* _Records for processing_
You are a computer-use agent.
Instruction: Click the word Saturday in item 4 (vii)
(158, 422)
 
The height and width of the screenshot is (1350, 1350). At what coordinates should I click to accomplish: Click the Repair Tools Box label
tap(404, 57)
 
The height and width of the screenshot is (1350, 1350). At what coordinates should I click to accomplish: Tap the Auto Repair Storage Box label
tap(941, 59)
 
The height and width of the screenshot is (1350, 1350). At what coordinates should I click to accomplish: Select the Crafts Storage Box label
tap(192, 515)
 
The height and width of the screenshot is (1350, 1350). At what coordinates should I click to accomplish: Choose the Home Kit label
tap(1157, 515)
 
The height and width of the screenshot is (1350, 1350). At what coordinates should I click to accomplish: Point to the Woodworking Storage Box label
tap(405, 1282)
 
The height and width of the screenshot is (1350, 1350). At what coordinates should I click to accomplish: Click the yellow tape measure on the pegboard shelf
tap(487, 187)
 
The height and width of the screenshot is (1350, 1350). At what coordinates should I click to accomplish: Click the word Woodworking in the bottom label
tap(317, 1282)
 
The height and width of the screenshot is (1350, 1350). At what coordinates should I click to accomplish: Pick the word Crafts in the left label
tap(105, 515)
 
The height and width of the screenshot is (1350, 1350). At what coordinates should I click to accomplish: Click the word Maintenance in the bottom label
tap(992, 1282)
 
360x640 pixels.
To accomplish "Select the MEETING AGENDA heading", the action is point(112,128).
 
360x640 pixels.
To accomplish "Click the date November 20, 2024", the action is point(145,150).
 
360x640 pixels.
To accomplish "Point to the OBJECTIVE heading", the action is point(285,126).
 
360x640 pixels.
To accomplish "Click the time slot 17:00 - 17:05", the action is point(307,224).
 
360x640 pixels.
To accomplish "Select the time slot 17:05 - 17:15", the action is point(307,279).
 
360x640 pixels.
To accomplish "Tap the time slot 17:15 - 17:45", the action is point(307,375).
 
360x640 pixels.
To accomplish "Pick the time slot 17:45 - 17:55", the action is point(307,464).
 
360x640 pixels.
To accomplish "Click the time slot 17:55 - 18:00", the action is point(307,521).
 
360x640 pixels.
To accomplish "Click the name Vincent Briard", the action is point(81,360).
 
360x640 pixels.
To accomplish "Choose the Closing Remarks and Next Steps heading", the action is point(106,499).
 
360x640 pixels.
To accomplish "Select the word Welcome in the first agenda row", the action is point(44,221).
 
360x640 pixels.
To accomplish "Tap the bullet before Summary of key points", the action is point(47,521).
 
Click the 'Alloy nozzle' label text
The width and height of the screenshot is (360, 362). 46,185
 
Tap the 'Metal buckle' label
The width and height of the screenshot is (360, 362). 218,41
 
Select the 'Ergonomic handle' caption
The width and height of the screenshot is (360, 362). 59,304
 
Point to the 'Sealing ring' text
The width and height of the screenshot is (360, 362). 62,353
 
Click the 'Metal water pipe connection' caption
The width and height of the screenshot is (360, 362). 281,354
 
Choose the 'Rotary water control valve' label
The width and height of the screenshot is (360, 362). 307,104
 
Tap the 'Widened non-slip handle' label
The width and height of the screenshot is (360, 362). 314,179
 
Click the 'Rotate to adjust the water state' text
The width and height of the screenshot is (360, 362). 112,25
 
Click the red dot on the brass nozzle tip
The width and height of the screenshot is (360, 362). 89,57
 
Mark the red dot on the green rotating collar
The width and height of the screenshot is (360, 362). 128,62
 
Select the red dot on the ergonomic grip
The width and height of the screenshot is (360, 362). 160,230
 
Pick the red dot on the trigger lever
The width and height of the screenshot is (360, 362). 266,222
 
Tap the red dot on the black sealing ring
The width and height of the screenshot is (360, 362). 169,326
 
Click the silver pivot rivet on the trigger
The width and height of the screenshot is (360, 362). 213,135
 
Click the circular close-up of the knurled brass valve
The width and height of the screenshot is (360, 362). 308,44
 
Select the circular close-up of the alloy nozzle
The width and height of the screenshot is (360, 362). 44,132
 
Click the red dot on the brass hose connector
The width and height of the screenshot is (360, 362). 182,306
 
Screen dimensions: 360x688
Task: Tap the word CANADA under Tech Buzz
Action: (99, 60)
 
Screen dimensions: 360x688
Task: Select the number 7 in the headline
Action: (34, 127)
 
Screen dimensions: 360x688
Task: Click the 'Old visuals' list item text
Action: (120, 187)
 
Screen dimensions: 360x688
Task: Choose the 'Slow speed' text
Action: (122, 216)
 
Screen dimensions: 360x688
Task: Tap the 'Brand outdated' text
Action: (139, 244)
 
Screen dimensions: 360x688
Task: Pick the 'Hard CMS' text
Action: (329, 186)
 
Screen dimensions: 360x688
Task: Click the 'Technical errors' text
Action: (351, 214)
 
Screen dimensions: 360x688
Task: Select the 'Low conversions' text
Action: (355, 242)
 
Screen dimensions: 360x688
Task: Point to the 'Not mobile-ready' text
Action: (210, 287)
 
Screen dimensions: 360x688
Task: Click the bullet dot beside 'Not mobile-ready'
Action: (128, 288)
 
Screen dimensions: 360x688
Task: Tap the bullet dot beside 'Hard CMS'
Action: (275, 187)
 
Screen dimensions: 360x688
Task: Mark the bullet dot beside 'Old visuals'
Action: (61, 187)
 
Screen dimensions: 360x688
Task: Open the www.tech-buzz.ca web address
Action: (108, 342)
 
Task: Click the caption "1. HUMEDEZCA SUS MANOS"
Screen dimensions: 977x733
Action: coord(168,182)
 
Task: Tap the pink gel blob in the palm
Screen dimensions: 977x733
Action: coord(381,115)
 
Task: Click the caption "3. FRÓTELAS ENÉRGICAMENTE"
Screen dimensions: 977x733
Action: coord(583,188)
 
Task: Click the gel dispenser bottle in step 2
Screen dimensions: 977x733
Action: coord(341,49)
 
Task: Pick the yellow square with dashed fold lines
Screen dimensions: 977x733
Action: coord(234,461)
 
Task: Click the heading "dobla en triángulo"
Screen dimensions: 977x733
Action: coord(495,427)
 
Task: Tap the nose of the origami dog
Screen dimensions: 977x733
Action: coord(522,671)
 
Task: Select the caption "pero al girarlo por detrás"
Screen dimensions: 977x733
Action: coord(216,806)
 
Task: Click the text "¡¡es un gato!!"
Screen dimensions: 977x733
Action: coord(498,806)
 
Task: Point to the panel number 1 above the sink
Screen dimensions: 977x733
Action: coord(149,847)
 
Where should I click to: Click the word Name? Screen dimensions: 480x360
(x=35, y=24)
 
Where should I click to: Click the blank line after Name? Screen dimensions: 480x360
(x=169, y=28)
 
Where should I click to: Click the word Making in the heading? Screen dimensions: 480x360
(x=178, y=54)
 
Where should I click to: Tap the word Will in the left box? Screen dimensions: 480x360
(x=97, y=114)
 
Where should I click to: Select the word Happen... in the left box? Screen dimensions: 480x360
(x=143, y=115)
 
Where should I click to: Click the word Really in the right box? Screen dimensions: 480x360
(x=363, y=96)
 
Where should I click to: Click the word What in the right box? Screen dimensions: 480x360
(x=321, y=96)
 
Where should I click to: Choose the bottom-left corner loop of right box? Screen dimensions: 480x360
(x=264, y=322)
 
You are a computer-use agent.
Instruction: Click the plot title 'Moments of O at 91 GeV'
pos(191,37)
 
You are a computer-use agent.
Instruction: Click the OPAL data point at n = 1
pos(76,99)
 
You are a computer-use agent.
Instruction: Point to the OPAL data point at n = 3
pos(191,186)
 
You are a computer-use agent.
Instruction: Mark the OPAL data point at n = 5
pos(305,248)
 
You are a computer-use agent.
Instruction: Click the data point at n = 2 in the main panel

* _What to do_
Format the records, starting at the line that contains "Click the circular" and ending at the line that contains "Action: (351, 214)", as a Markdown table with the columns Row and Line, leaving out blank lines.

* _Output for this task_
| Row | Line |
|---|---|
| 1 | Click the circular close-up of the knurled brass valve |
| 2 | The width and height of the screenshot is (360, 362). 308,44 |
| 3 | Select the circular close-up of the alloy nozzle |
| 4 | The width and height of the screenshot is (360, 362). 44,132 |
| 5 | Click the red dot on the brass hose connector |
| 6 | The width and height of the screenshot is (360, 362). 182,306 |
| 7 | Screen dimensions: 360x688 |
| 8 | Task: Tap the word CANADA under Tech Buzz |
| 9 | Action: (99, 60) |
| 10 | Screen dimensions: 360x688 |
| 11 | Task: Select the number 7 in the headline |
| 12 | Action: (34, 127) |
| 13 | Screen dimensions: 360x688 |
| 14 | Task: Click the 'Old visuals' list item text |
| 15 | Action: (120, 187) |
| 16 | Screen dimensions: 360x688 |
| 17 | Task: Choose the 'Slow speed' text |
| 18 | Action: (122, 216) |
| 19 | Screen dimensions: 360x688 |
| 20 | Task: Tap the 'Brand outdated' text |
| 21 | Action: (139, 244) |
| 22 | Screen dimensions: 360x688 |
| 23 | Task: Pick the 'Hard CMS' text |
| 24 | Action: (329, 186) |
| 25 | Screen dimensions: 360x688 |
| 26 | Task: Click the 'Technical errors' text |
| 27 | Action: (351, 214) |